What you are asked to do >> Tally every line in the following material that has the word "above" in it, and answer with that figure alone.

Data for review >>
----

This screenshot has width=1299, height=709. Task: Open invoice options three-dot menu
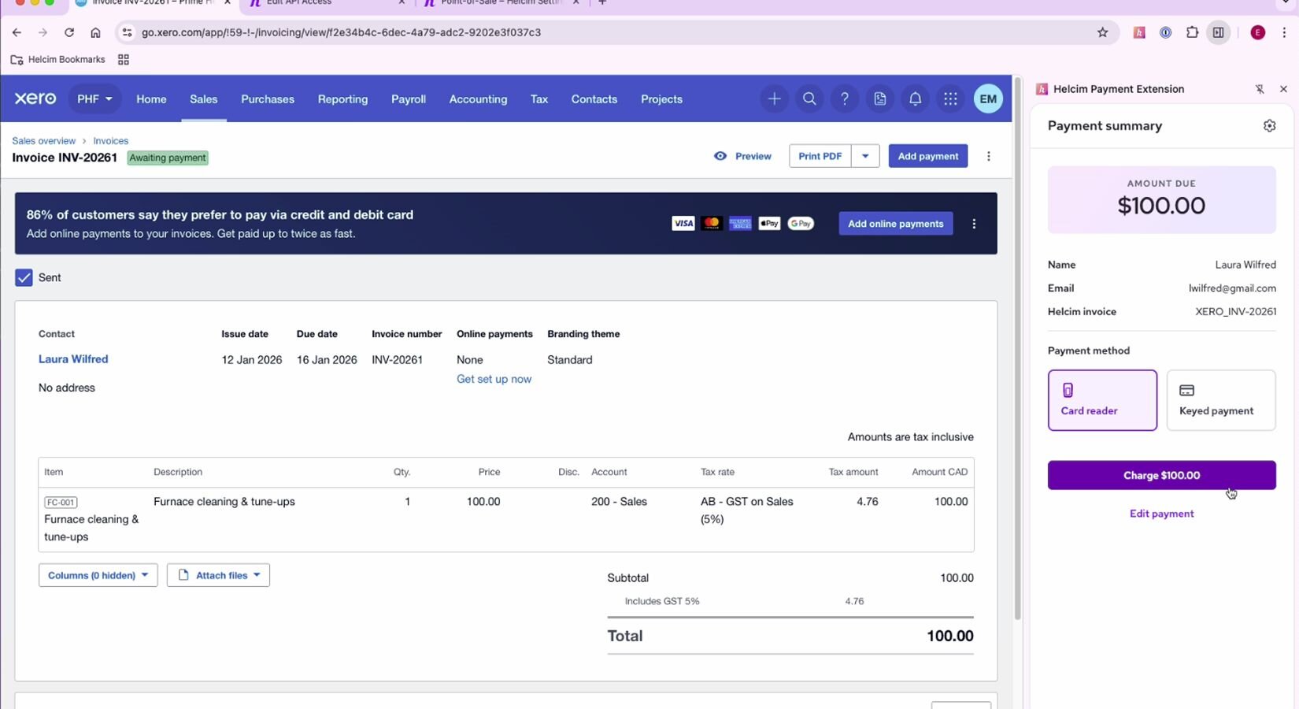click(989, 156)
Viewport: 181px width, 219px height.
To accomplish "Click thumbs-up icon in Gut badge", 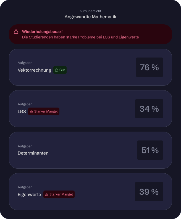I will pyautogui.click(x=57, y=70).
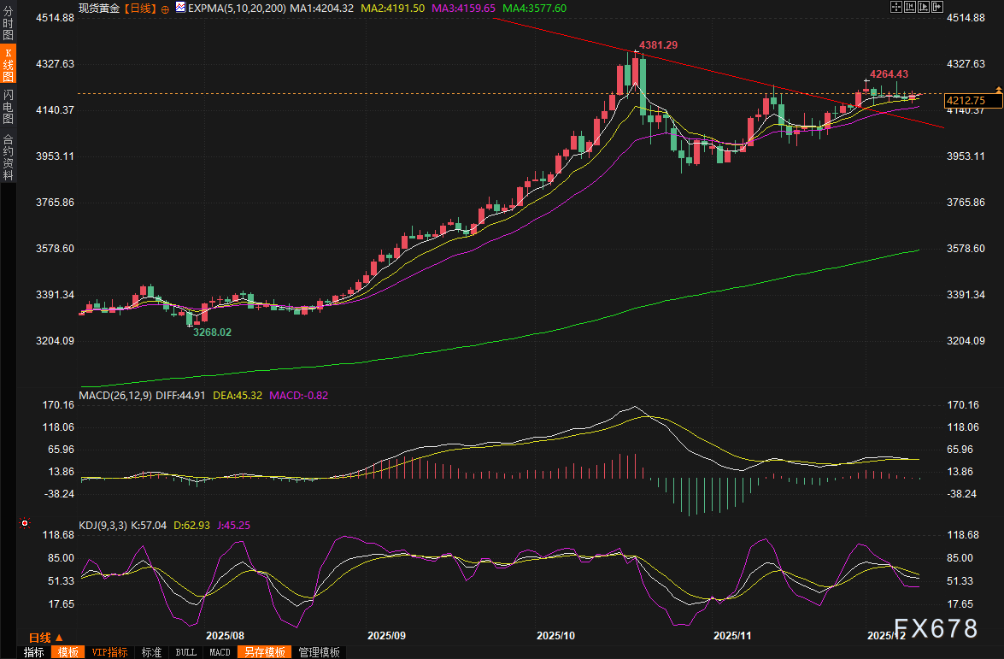This screenshot has height=659, width=1004.
Task: Select the K线图 side tab
Action: tap(8, 65)
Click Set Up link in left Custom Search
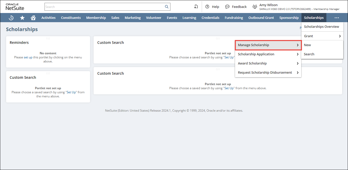 71,92
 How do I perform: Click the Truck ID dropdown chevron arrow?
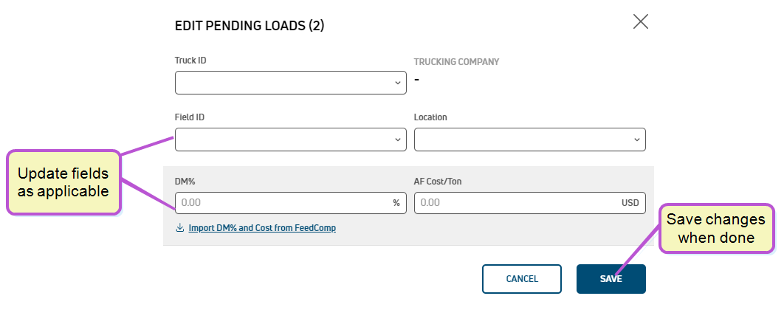397,83
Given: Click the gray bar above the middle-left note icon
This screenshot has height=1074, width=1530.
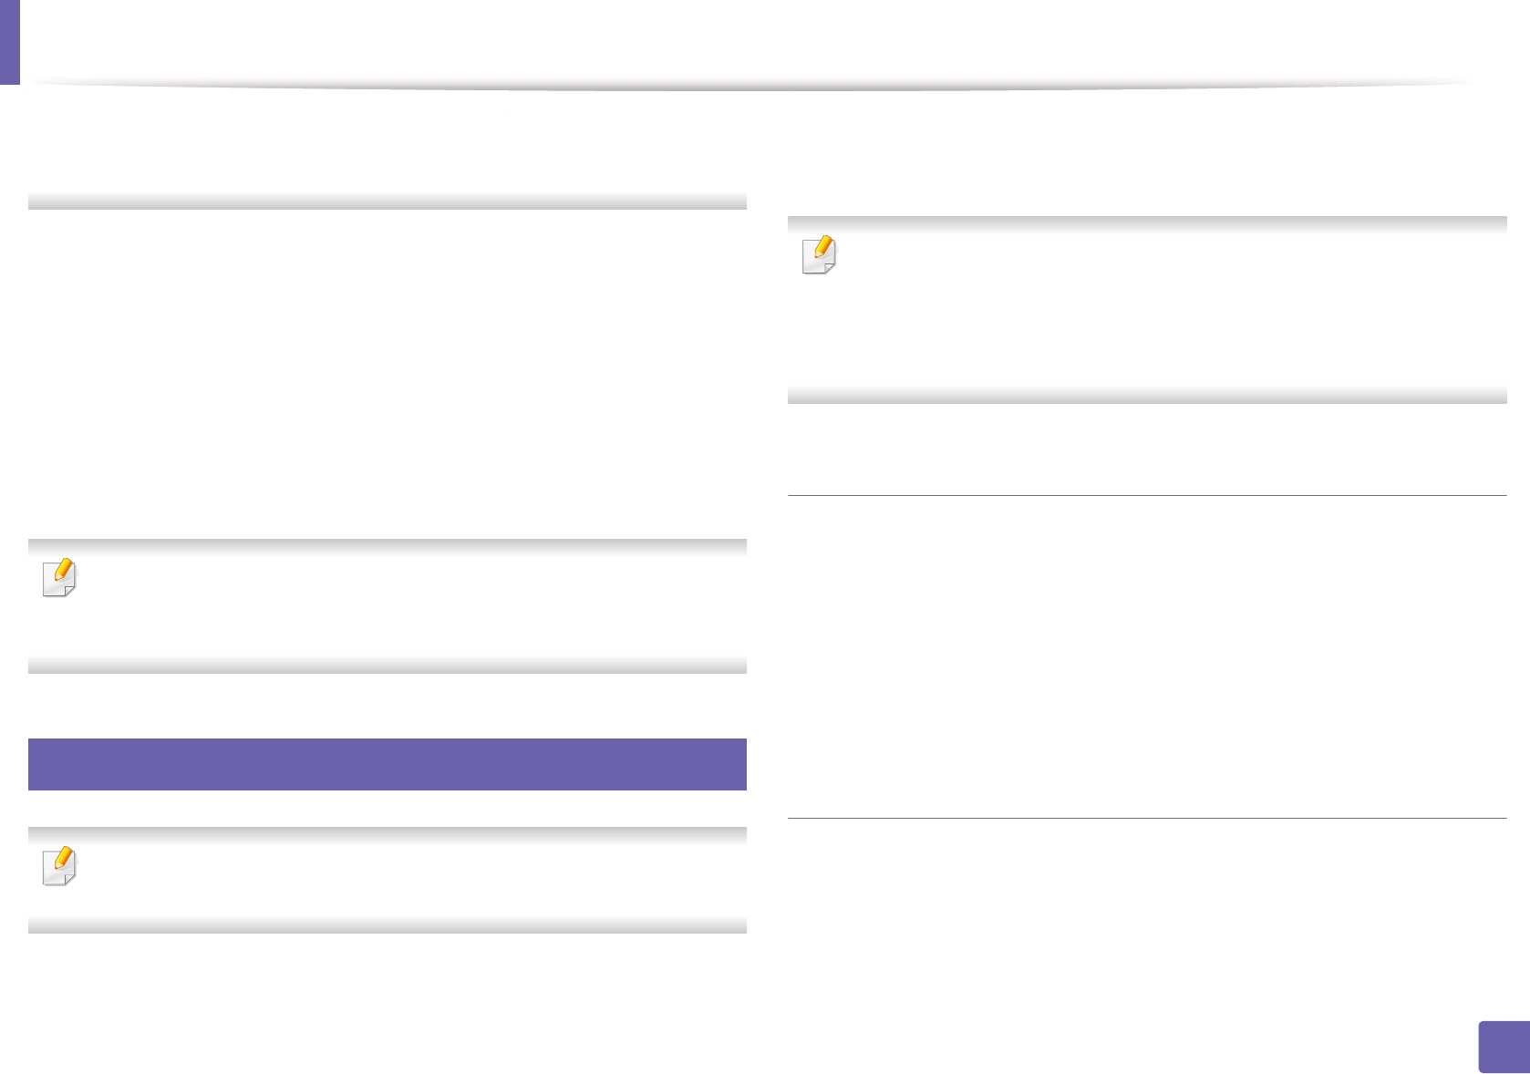Looking at the screenshot, I should (x=388, y=546).
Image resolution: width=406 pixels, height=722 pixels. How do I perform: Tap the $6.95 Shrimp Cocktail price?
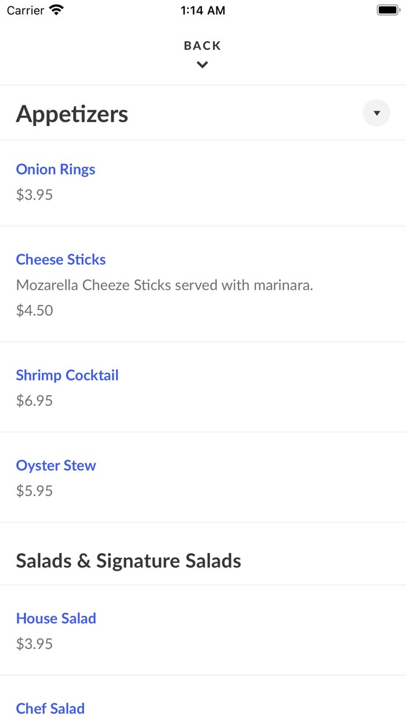coord(34,400)
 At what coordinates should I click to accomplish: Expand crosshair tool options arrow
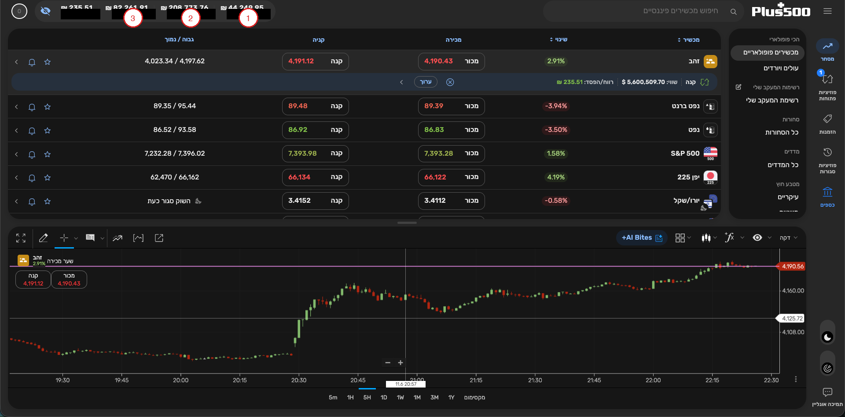coord(76,238)
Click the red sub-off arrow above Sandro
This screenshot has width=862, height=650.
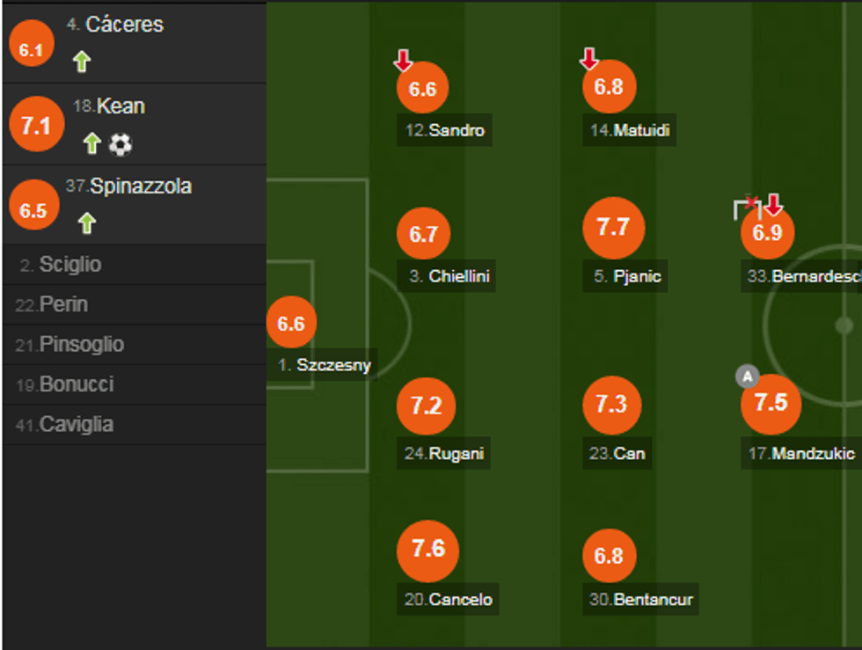[x=403, y=61]
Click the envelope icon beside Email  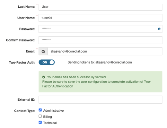point(43,51)
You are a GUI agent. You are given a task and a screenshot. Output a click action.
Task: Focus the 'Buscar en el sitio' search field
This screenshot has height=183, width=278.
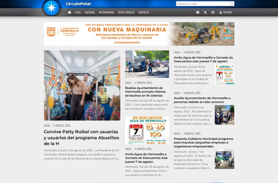pyautogui.click(x=203, y=4)
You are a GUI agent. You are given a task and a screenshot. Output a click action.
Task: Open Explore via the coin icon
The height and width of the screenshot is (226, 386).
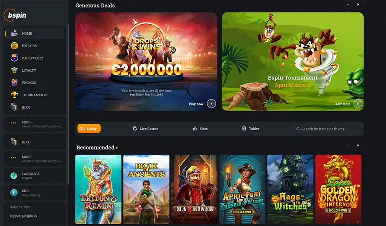point(14,46)

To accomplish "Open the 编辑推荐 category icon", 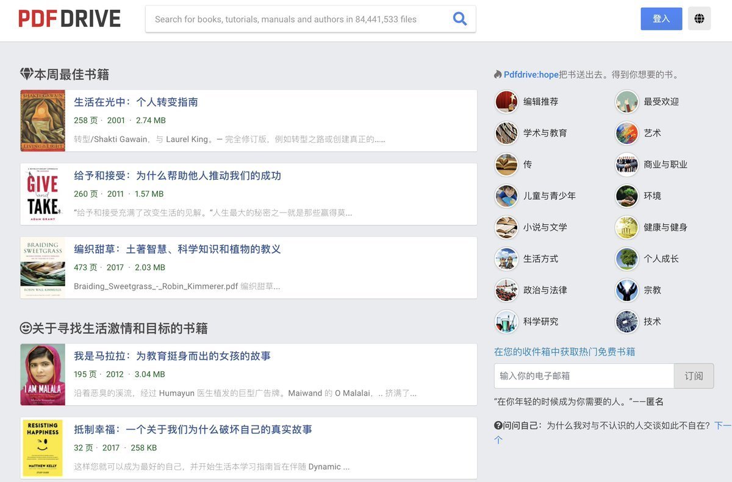I will click(506, 101).
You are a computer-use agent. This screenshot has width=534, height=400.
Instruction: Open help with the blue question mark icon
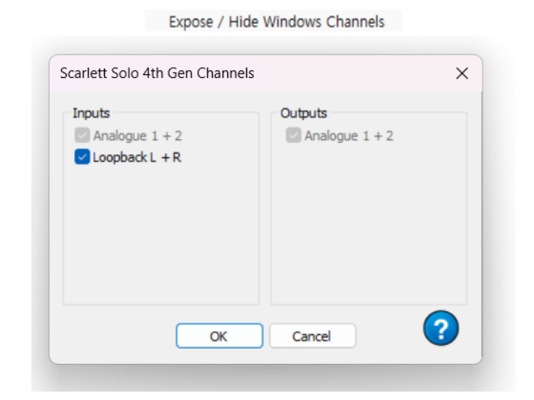441,329
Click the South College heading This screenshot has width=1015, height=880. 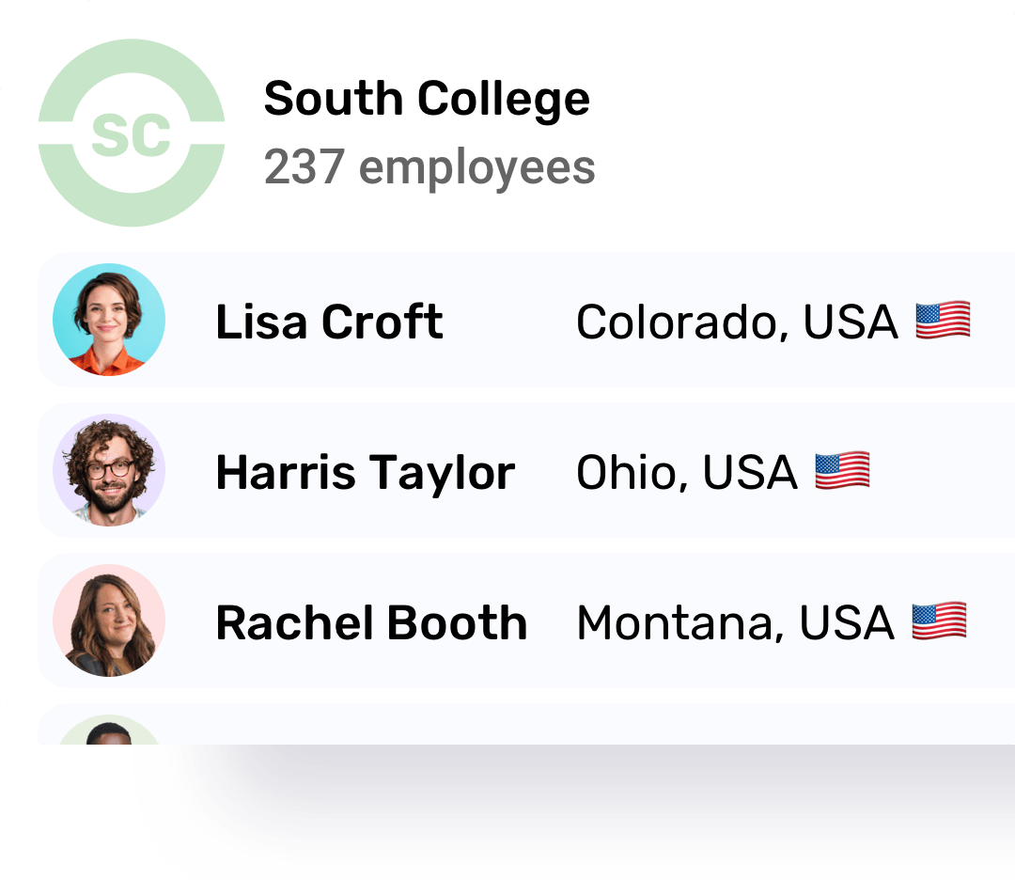(428, 99)
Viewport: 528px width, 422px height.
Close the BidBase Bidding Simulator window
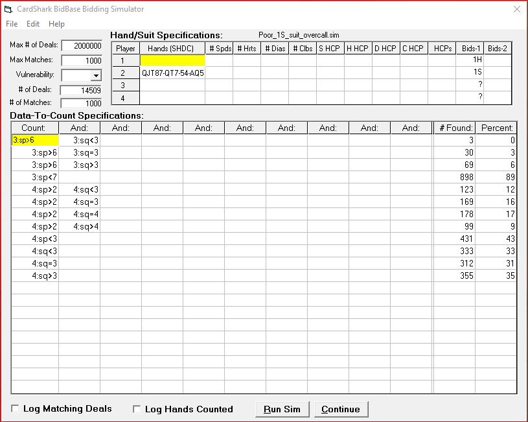tap(516, 9)
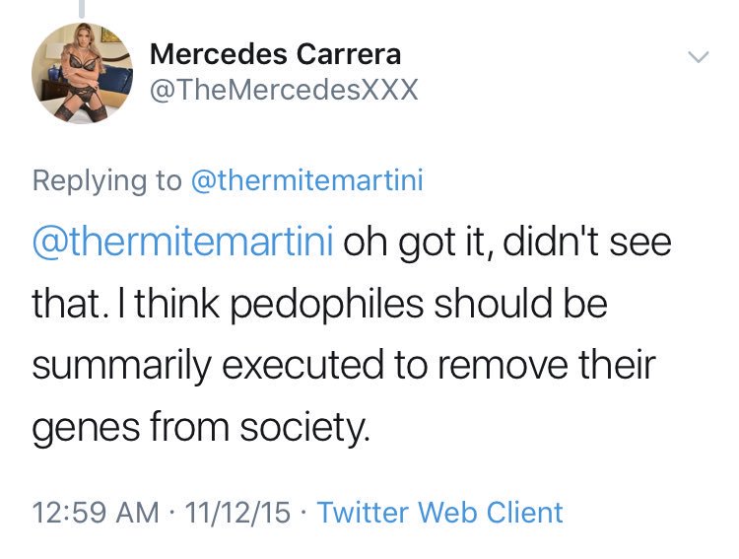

----

Answer >> 2